There is widespread and growing recognition that peer-delivered interventions can play a significant role in improving health outcomes, especially for patients living with complex chronic health or behavioral health conditions. The effectiveness of Peer Workers is rooted in the fact that these workers share a common “lived experience” with clients. As a result, Peer Workers have a unique capacity to provide targeted services that can inspire, empower and support clients living with, or at risk for, HIV and HCV. Peer Workers provide a unique category of service delivery through the lens of “shared lived experience” which is distinct from the roles and services delivered by other members of a multi-disciplinary care or prevention team.

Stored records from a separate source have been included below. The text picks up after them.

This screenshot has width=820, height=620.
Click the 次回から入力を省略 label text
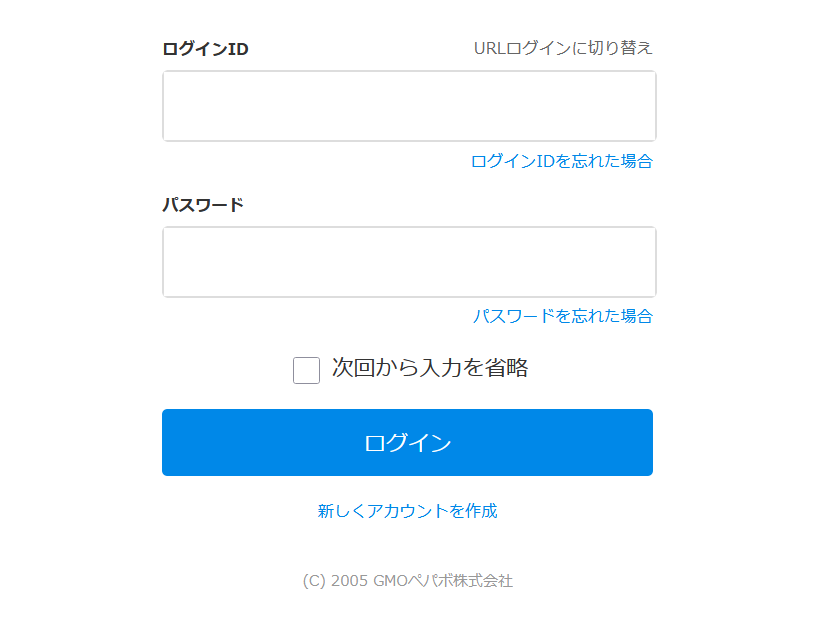[430, 368]
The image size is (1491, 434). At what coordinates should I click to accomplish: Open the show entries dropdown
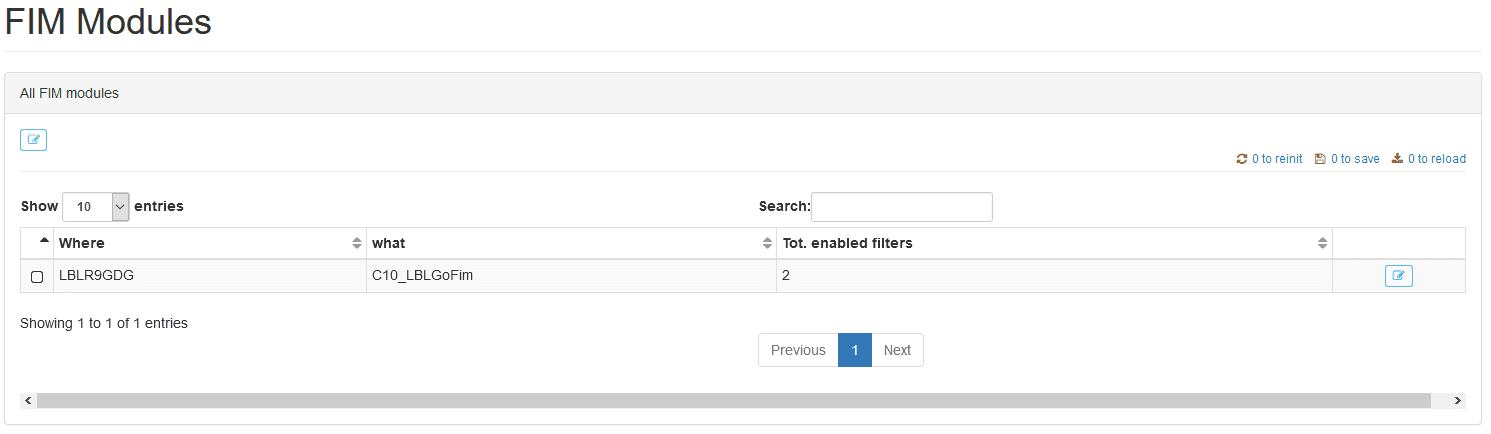click(96, 207)
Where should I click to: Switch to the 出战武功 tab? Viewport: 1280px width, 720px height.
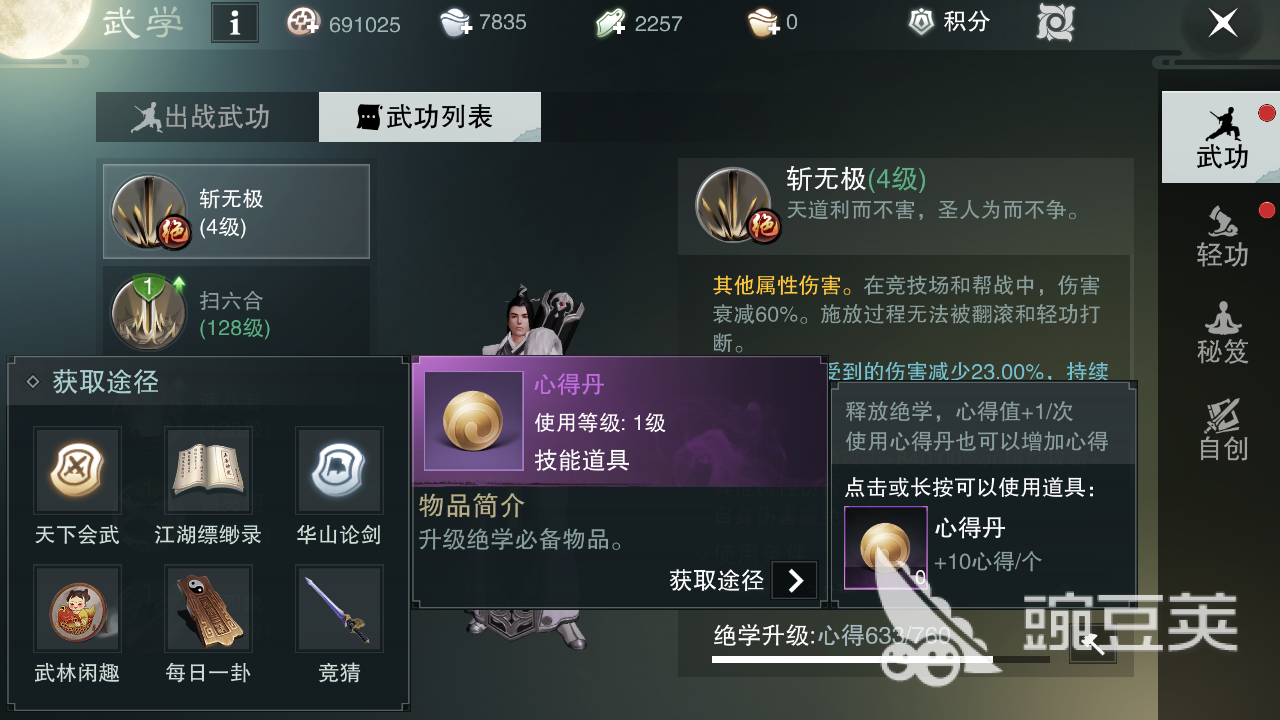[208, 117]
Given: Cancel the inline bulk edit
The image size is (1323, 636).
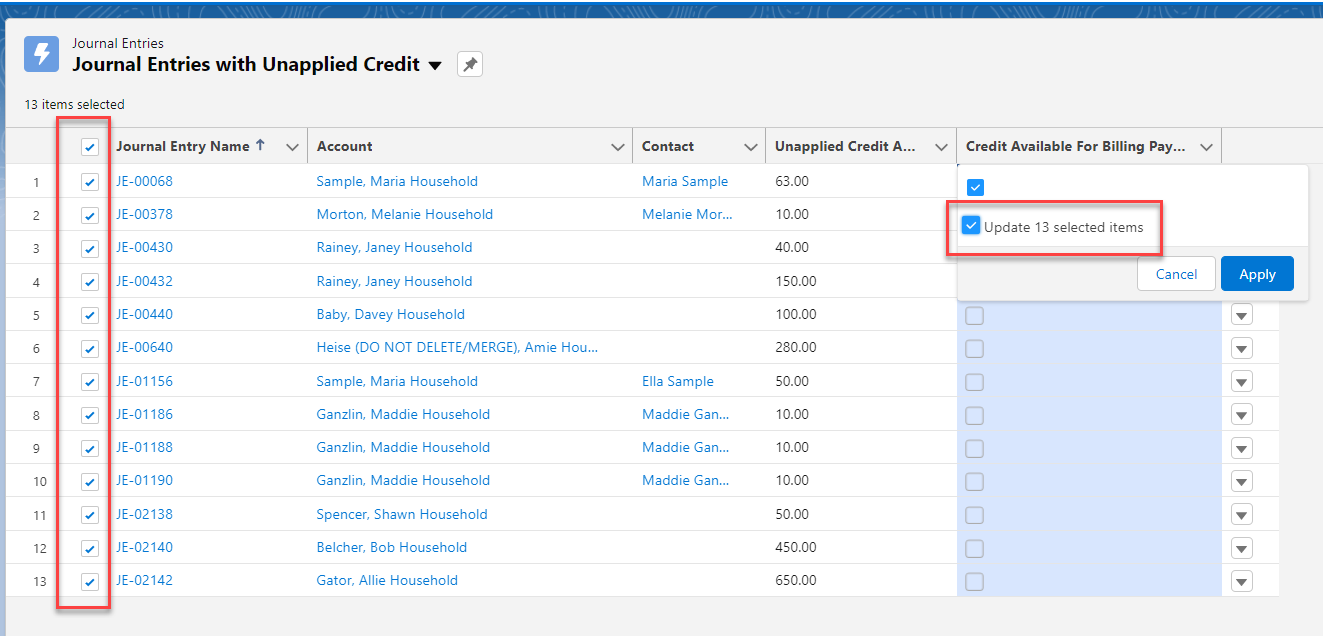Looking at the screenshot, I should 1176,273.
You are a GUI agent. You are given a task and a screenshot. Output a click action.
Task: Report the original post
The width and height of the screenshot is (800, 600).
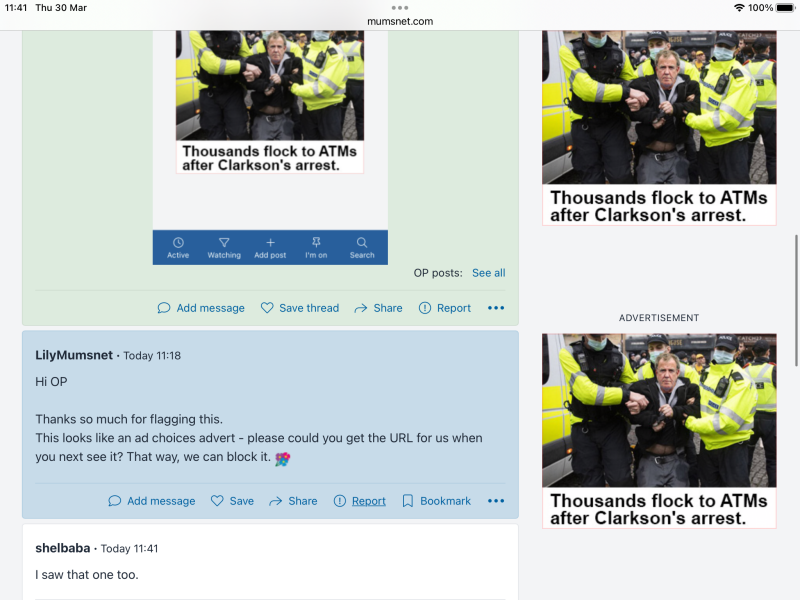[x=445, y=308]
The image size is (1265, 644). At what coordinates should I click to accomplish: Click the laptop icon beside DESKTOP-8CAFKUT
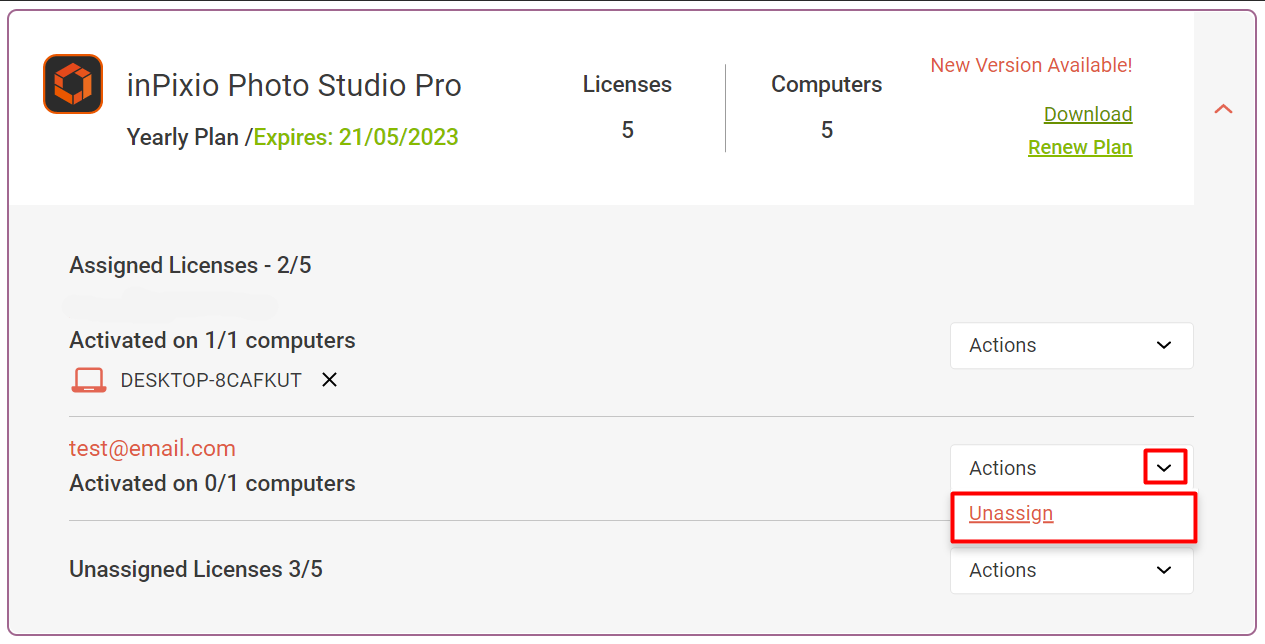tap(89, 380)
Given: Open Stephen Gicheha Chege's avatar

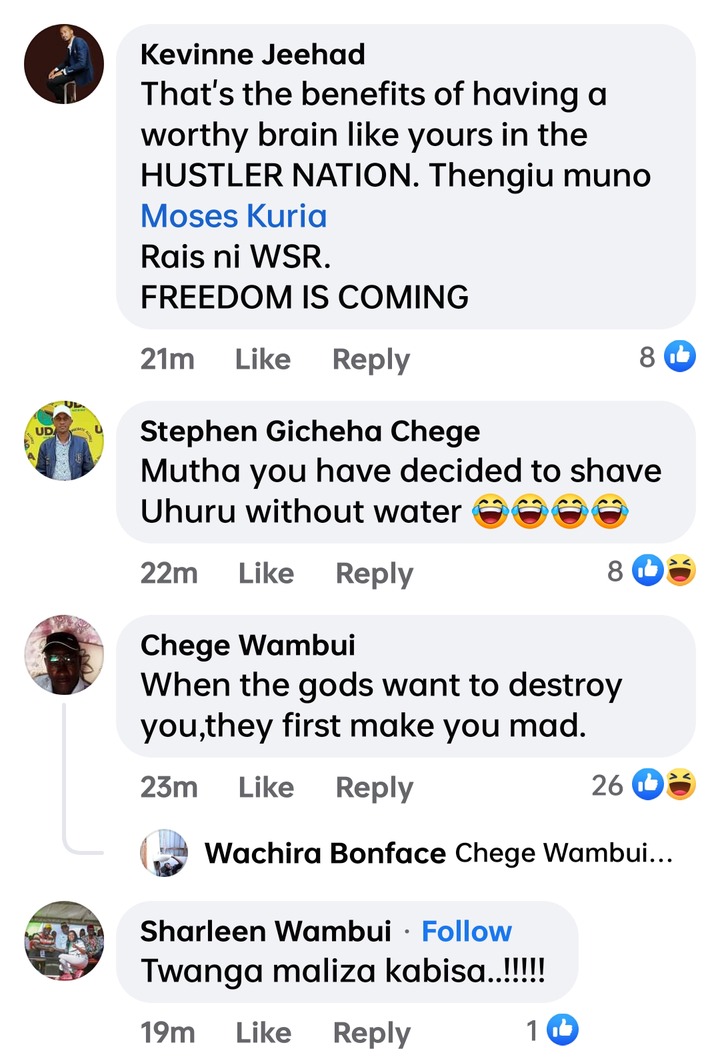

The NYS 2015-2020 Blueprint for Ending the AIDS Epidemic recommended that the AIDS Institute develop a process for certification of Peer Workers. Peer-delivered services are viewed as critical to meeting New York State’s goal of ending the AIDS epidemic and it is anticipated that Peer Workers will play a critical role in increasing linkage and retention in care for people with HIV and HCV, improving rates of HCV cure, HIV viral suppression and preventing new infections. The AIDS Institute has, for many years, recognized the important role that peers can play and many health and social service programs have a long history of successfully engaging peers in a wide range of services.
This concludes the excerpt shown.